Extracted records
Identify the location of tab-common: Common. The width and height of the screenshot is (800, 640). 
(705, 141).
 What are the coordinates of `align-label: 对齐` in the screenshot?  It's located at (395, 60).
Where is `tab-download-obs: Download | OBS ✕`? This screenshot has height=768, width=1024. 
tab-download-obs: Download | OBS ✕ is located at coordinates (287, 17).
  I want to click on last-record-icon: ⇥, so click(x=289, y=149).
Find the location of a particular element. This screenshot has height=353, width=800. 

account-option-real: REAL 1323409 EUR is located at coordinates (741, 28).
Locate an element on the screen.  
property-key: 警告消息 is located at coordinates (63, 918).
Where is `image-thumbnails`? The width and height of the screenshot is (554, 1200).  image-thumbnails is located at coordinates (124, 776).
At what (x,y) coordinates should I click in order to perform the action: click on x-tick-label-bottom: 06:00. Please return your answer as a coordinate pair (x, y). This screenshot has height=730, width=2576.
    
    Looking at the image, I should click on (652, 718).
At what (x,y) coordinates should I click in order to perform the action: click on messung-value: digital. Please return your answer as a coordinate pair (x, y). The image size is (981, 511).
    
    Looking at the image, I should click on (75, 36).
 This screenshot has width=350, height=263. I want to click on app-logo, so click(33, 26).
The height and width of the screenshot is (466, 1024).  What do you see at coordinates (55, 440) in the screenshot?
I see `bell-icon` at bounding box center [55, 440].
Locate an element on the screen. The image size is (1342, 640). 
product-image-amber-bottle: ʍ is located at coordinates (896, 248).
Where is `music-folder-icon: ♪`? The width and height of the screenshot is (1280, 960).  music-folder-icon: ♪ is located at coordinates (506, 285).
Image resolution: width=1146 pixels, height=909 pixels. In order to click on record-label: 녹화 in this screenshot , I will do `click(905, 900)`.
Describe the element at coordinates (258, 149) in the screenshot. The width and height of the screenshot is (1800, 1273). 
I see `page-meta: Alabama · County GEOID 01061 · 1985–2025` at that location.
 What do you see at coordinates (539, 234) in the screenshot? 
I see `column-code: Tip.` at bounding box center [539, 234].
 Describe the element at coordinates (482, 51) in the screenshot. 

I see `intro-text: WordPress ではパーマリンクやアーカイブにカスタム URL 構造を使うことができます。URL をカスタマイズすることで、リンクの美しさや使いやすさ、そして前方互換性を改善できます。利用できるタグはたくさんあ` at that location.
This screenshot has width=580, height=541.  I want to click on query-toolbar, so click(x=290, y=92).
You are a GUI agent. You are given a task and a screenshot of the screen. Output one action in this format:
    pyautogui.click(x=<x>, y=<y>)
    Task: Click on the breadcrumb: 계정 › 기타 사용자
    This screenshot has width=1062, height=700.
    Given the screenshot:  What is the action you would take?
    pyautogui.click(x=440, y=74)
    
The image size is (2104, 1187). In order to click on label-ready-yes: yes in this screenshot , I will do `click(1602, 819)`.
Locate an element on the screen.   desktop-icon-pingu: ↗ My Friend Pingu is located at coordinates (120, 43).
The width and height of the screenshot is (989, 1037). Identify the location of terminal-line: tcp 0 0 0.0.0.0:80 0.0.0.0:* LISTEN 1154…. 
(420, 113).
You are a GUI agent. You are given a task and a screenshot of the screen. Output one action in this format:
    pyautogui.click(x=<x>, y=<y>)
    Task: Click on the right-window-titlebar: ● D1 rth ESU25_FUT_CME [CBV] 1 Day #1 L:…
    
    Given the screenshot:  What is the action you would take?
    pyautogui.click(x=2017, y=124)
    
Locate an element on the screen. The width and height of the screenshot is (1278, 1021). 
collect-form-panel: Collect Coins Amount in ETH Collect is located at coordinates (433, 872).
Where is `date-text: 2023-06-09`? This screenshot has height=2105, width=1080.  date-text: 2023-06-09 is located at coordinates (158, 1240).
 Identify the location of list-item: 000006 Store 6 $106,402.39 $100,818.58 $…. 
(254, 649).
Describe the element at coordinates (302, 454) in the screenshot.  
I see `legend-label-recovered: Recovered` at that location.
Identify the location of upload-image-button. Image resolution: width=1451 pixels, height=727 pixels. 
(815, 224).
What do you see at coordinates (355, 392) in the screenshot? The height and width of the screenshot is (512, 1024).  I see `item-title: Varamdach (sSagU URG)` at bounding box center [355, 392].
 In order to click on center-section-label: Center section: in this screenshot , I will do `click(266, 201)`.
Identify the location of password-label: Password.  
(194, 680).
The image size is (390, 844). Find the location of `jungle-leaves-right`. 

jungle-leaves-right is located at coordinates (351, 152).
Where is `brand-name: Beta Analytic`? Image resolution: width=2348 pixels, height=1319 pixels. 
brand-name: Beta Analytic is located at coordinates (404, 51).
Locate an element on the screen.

Work instructions
In how many lines of the entries above does the string "name" appear? Give only the number.

Exercise output
2